• _DESCRIPTION OF THE TASK_:
Go through the listing below and retype exactly the lines starting at the one with "The height and" and ending at the one with "Task: Focus the Поиск в Магазине search field", skipping pictures.

• _RECORDS FOR PROCESSING_:
________________________________________
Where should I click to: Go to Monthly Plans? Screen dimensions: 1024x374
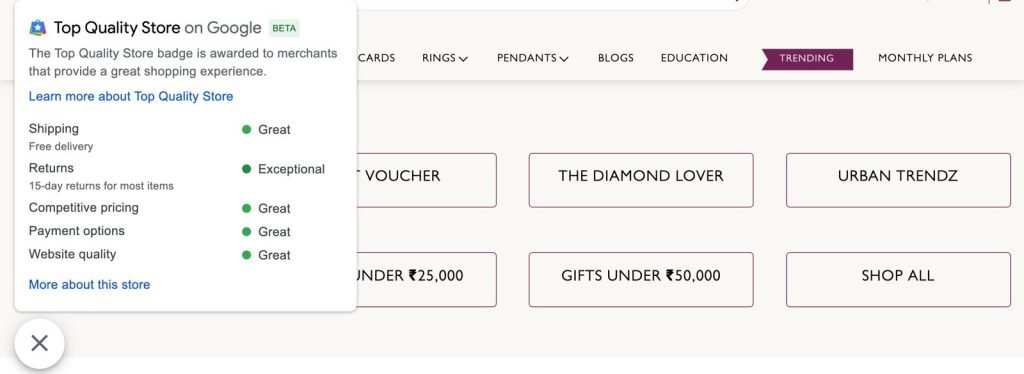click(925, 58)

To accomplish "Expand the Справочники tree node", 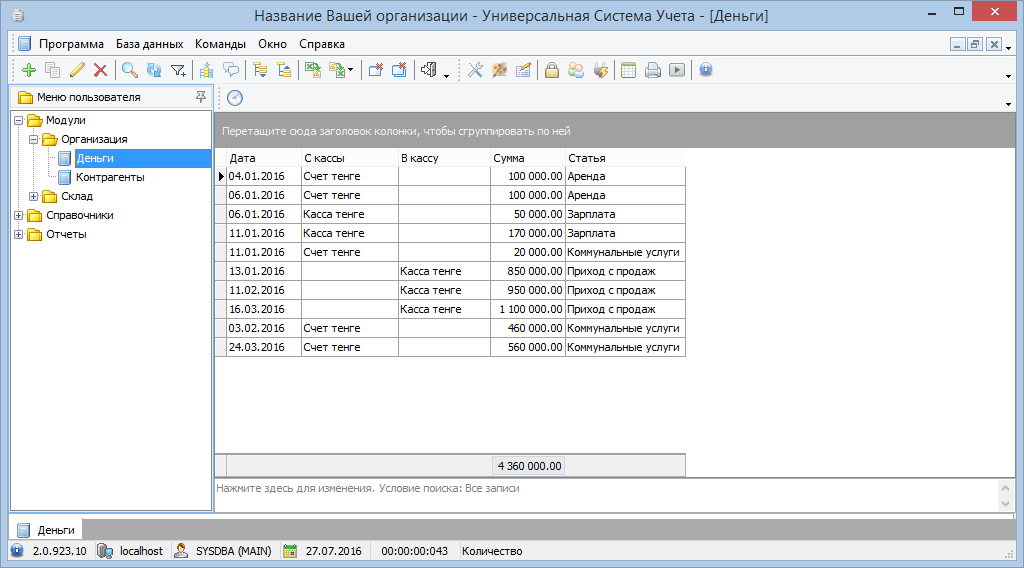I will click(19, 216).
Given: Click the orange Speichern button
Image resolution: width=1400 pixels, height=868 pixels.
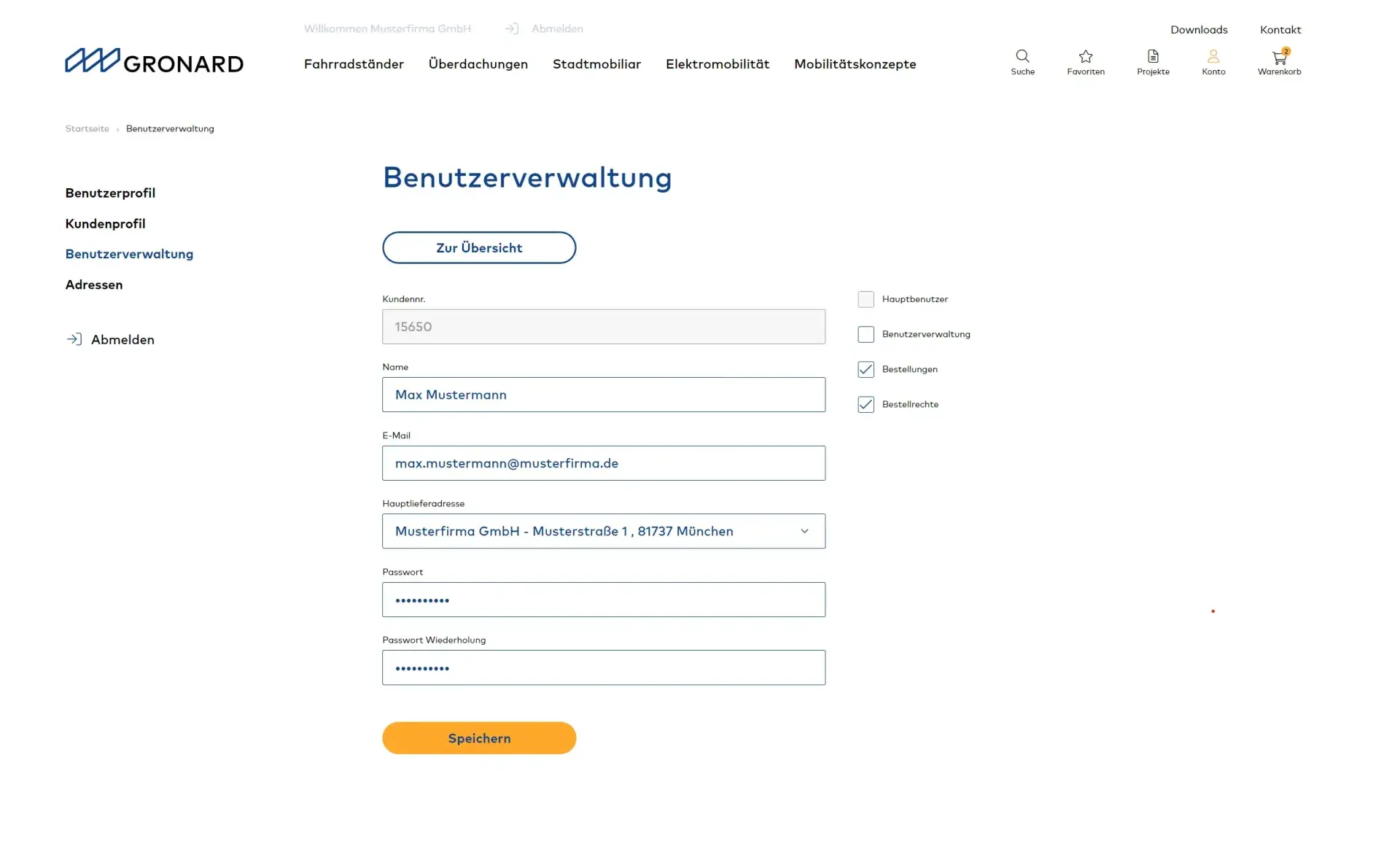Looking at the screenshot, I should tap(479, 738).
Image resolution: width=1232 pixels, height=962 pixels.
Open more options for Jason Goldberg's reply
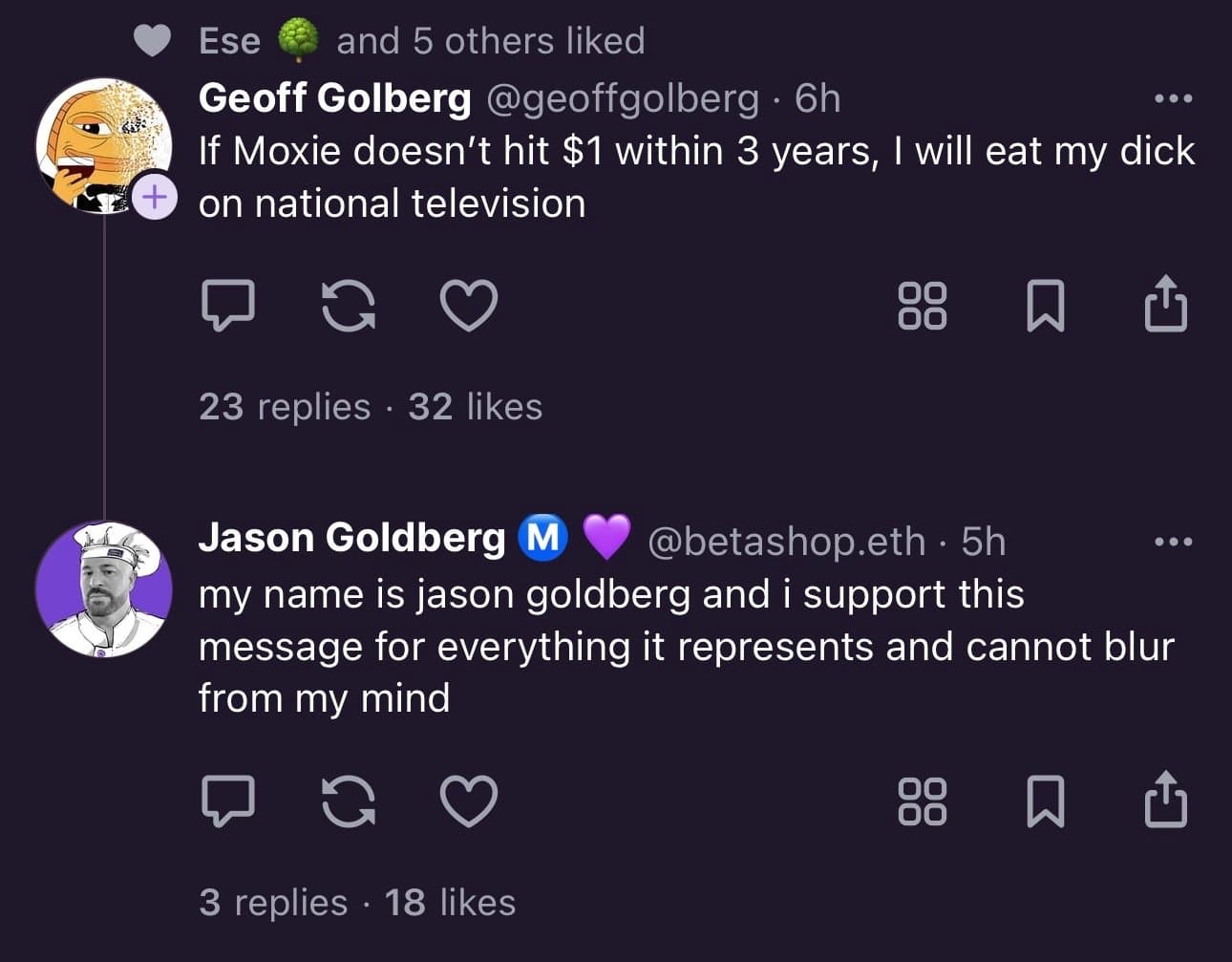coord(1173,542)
________________________________________
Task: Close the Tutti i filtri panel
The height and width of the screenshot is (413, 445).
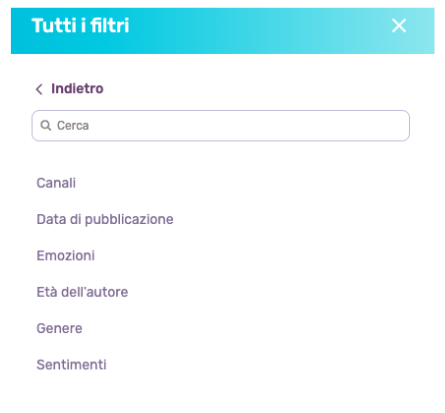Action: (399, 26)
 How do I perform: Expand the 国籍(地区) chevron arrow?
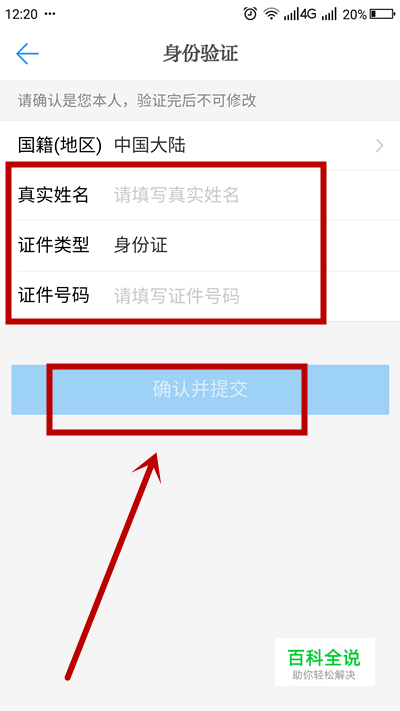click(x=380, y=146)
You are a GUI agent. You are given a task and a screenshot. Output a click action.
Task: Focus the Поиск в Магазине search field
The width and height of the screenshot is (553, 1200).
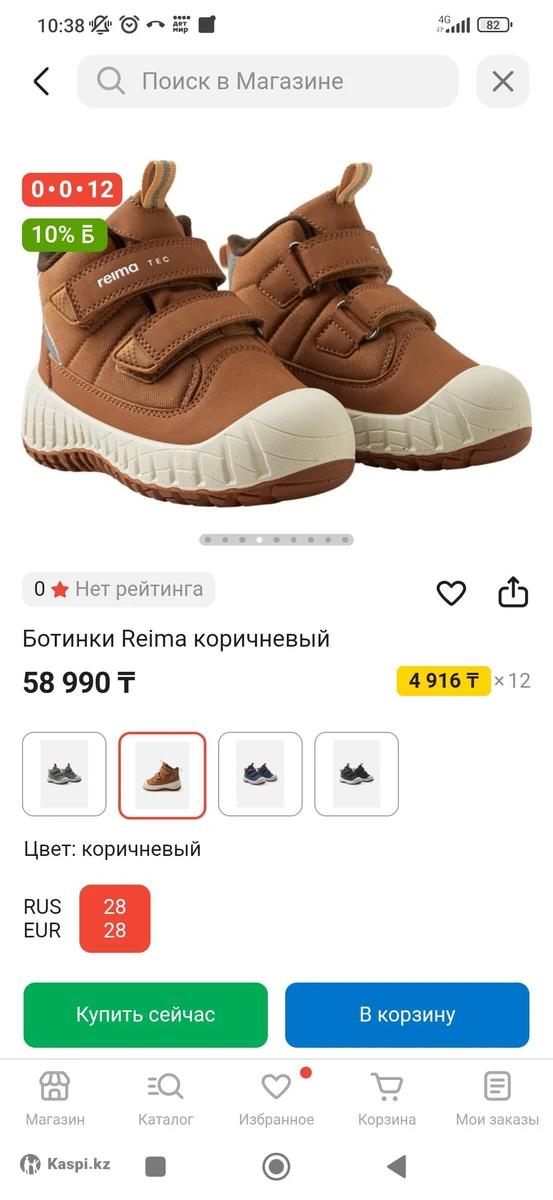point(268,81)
________________________________________
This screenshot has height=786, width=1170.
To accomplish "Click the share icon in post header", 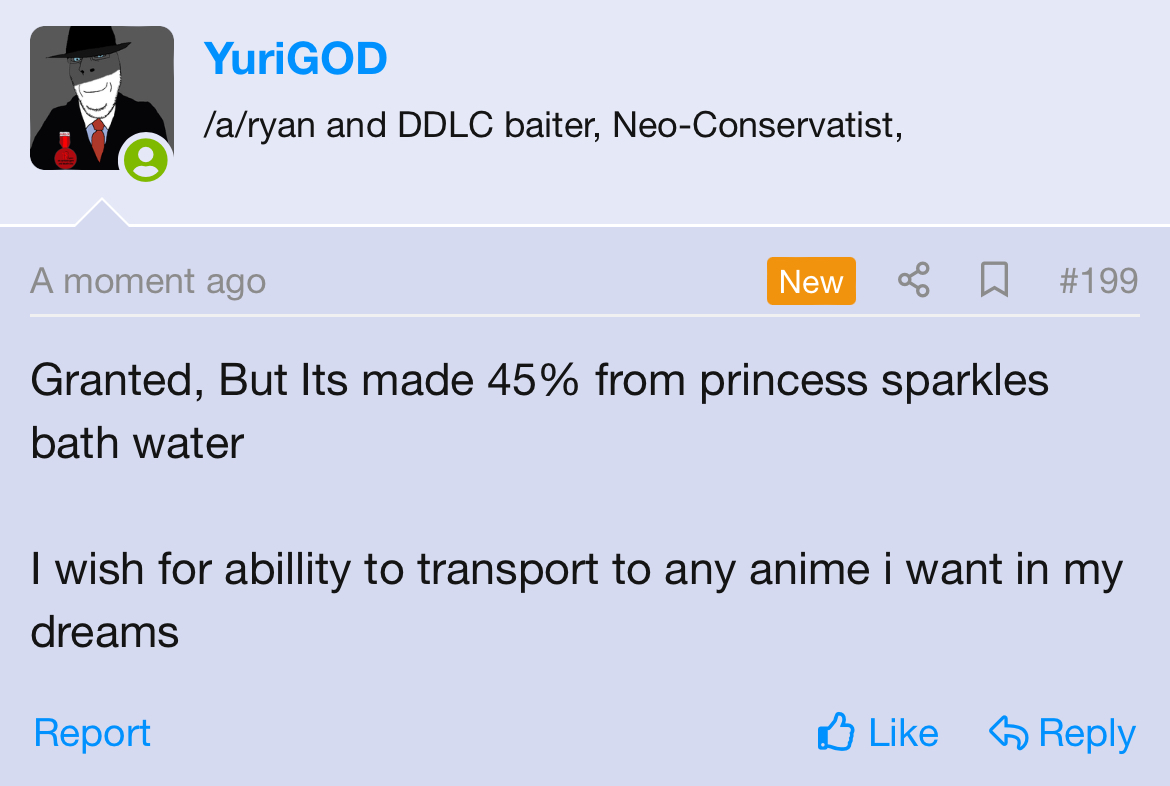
________________________________________
• _WRITTEN ANSWER_:
The height and width of the screenshot is (413, 445).
Action: (399, 26)
 How do I perform: Expand the 国籍(地区) chevron arrow?
click(x=380, y=146)
You are a GUI agent. You are given a task and a screenshot. Output a click action.
Task: Focus the Поиск в Магазине search field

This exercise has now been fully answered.